Davis M, Cassella J V, Kehne J H
Yale University School of Medicine, Ribicoff Research Facilities of the Connecticut Mental Health Center, New Haven 06508.
Psychopharmacology (Berl). 1988;94(1):14-20. doi: 10.1007/BF00735873.
The present study evaluated the role of various neurotransmitter systems in mediating buspirone's blockade of the fear-potentiated startle effect, where acoustic startle amplitude is normally increase in the presence of a light previously paired with a shock. Large lesions of the dorsal and median raphe nuclei or IP injections of the serotonin antagonists cinanserin (10 mg/kg) or cyproheptadine (5 mg/kg) did not alter fear-potentiated startle, nor did these treatments prevent buspirone (5 or 10 mg/kg SC) from blocking fear-potentiated startle. The 5-HT 1A agonist 8-OH-DPAT (2.5-10.0) did not block fear-potentiated startle even at doses that produced a marked "5-HT syndrome". Another 5-HT 1A agonist, ipsapirone (10-20 mg/kg), blocked potentiated startle only at a very high dose (40 mg/kg). p-Chlorophenylalanine and p-chloroamphetamine did not alter fear-potentiated startle. Finally, pretreatment with the benzodiazepine receptor antagonist RO-15-1788 (1 mg/kg); the opiate antagonist naloxone (2 mg/kg) or the alpha 2-adrenergic antagonist yohimbine (5 mg/kg) did not reduce fear-potentiated startle, nor did they prevent buspirone from blocking fear-potentiated startle.

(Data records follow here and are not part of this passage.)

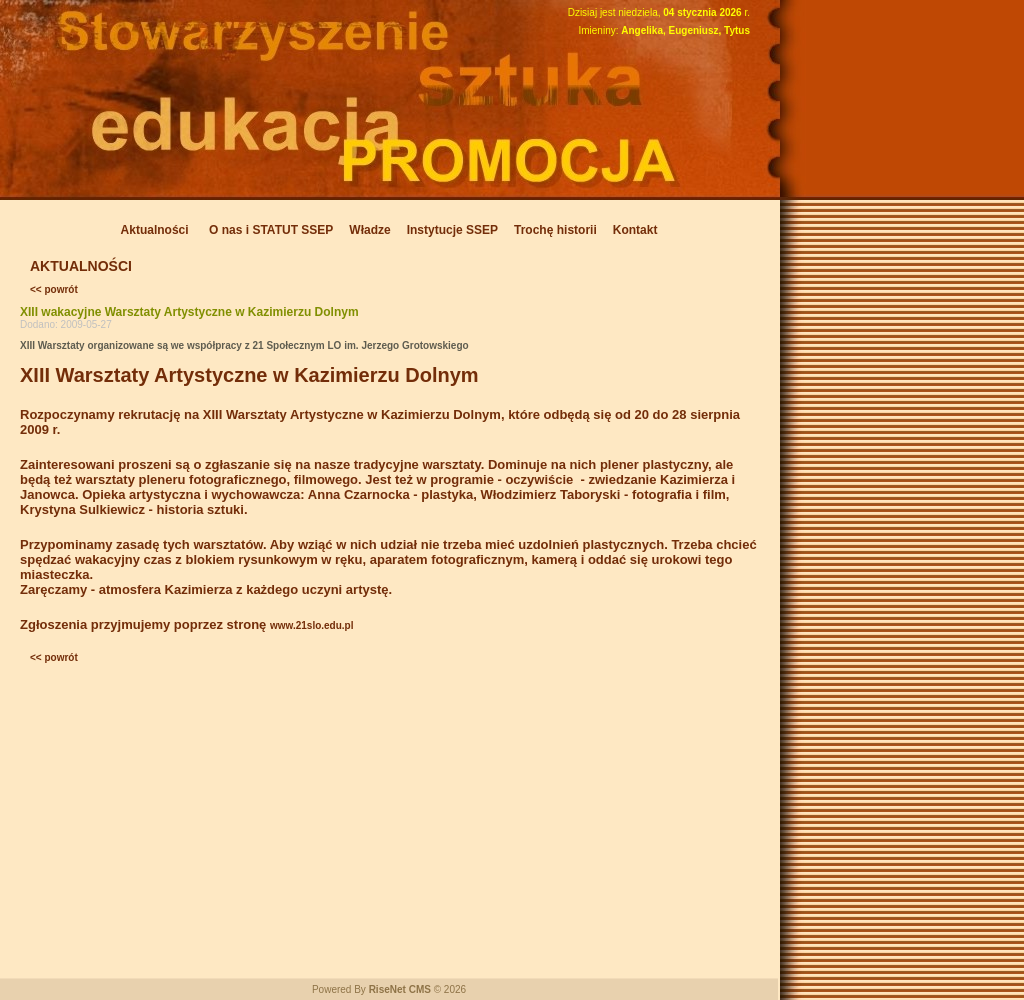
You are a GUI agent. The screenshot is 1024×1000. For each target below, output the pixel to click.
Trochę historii (555, 230)
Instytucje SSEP (452, 230)
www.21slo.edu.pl (312, 625)
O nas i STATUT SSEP (271, 230)
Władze (369, 230)
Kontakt (635, 230)
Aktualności (155, 230)
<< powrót (54, 289)
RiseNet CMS (400, 989)
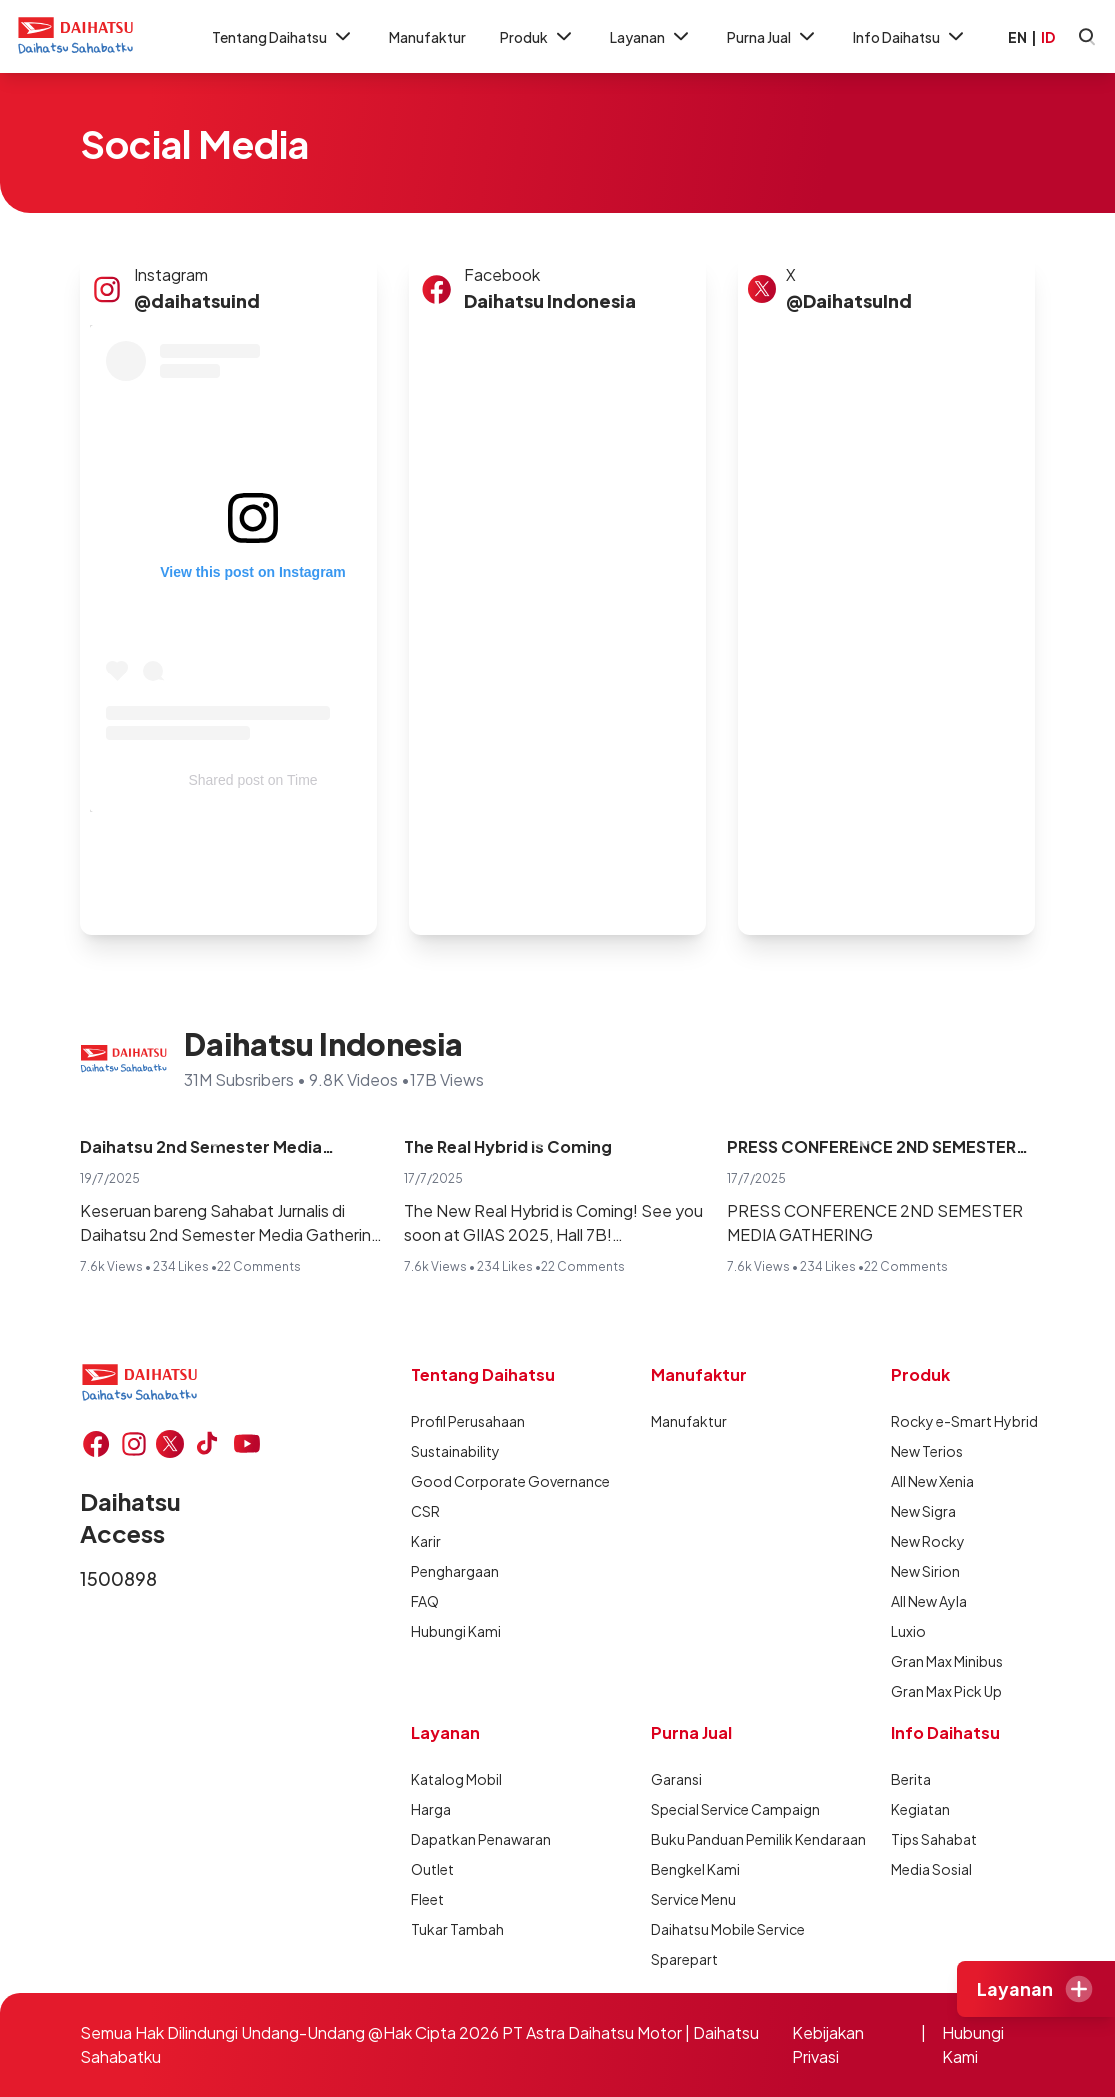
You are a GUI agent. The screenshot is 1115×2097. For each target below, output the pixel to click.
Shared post (226, 780)
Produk (538, 36)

Taken together, the data do not support the hypothesis that buspirone's anxiolytic effects are mediated by actions at 5-HT 1A receptors and more generally indicate that serotonergic neurons do not play an important role in fear-potentiated startle.
本研究评估了各种神经递质系统在介导丁螺环酮对恐惧增强惊吓效应的阻断作用中的角色,在该效应中,通常在先前与电击配对的灯光存在时,听觉惊吓幅度会增加。对背侧和中缝核进行大面积损伤,或腹腔注射5-羟色胺拮抗剂西那色林(10毫克/千克)或赛庚啶(5毫克/千克),均未改变恐惧增强惊吓效应,这些处理也未阻止丁螺环酮(5或10毫克/千克,皮下注射)阻断恐惧增强惊吓效应。5-羟色胺1A受体激动剂8-羟基二苯丙氨酸(2.5 - 10.0)即使在产生明显“5-羟色胺综合征”的剂量下,也未阻断恐惧增强惊吓效应。另一种5-羟色胺1A受体激动剂伊沙匹隆(10 - 20毫克/千克)仅在非常高的剂量(40毫克/千克)下才阻断增强的惊吓效应。对氯苯丙氨酸和对氯苯丙胺未改变恐惧增强惊吓效应。最后,用苯二氮䓬受体拮抗剂RO - 15 - 1788(1毫克/千克)、阿片受体拮抗剂纳洛酮(2毫克/千克)或α2 - 肾上腺素能拮抗剂育亨宾(5毫克/千克)进行预处理,既未降低恐惧增强惊吓效应,也未阻止丁螺环酮阻断恐惧增强惊吓效应。综上所述,数据不支持丁螺环酮的抗焦虑作用是由其对5-羟色胺1A受体的作用介导的这一假说,并且更普遍地表明,5-羟色胺能神经元在恐惧增强惊吓效应中不发挥重要作用。